EXTRACTED INFORMATION ::
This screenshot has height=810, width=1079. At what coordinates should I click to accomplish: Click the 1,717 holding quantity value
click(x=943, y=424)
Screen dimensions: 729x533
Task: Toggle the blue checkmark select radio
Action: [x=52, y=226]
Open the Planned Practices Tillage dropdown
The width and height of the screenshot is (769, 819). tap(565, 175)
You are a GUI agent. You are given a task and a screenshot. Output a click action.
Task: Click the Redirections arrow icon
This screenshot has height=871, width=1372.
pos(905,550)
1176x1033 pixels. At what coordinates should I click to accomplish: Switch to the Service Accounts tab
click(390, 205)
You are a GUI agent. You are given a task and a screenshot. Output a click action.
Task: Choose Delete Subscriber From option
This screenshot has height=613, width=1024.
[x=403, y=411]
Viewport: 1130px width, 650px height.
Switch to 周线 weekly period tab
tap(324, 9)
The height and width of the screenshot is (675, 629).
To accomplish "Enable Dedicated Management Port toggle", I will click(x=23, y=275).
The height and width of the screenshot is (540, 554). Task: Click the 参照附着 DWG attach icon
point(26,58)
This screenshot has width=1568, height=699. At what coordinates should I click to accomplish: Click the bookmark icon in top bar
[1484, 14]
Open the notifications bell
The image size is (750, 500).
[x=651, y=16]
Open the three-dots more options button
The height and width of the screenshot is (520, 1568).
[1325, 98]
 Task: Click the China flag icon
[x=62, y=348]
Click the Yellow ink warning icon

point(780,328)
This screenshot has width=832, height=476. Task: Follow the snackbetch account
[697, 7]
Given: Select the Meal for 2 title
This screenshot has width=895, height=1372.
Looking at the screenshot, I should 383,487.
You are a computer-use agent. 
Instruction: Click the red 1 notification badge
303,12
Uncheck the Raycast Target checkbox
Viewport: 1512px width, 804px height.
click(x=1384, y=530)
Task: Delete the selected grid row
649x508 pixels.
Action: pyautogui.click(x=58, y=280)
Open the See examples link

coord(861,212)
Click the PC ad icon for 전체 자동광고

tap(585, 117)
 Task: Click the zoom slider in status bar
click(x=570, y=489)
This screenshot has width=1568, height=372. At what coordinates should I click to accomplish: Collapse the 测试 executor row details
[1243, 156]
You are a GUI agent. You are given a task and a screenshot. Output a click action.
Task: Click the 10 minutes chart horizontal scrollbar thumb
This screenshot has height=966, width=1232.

ACTIVITY :: Find and copy each line of the data where "Delete" is present.

ANSWER TO THE PROBLEM ::
Task: Choose Delete Subscriber From option
Task: Delete the selected grid row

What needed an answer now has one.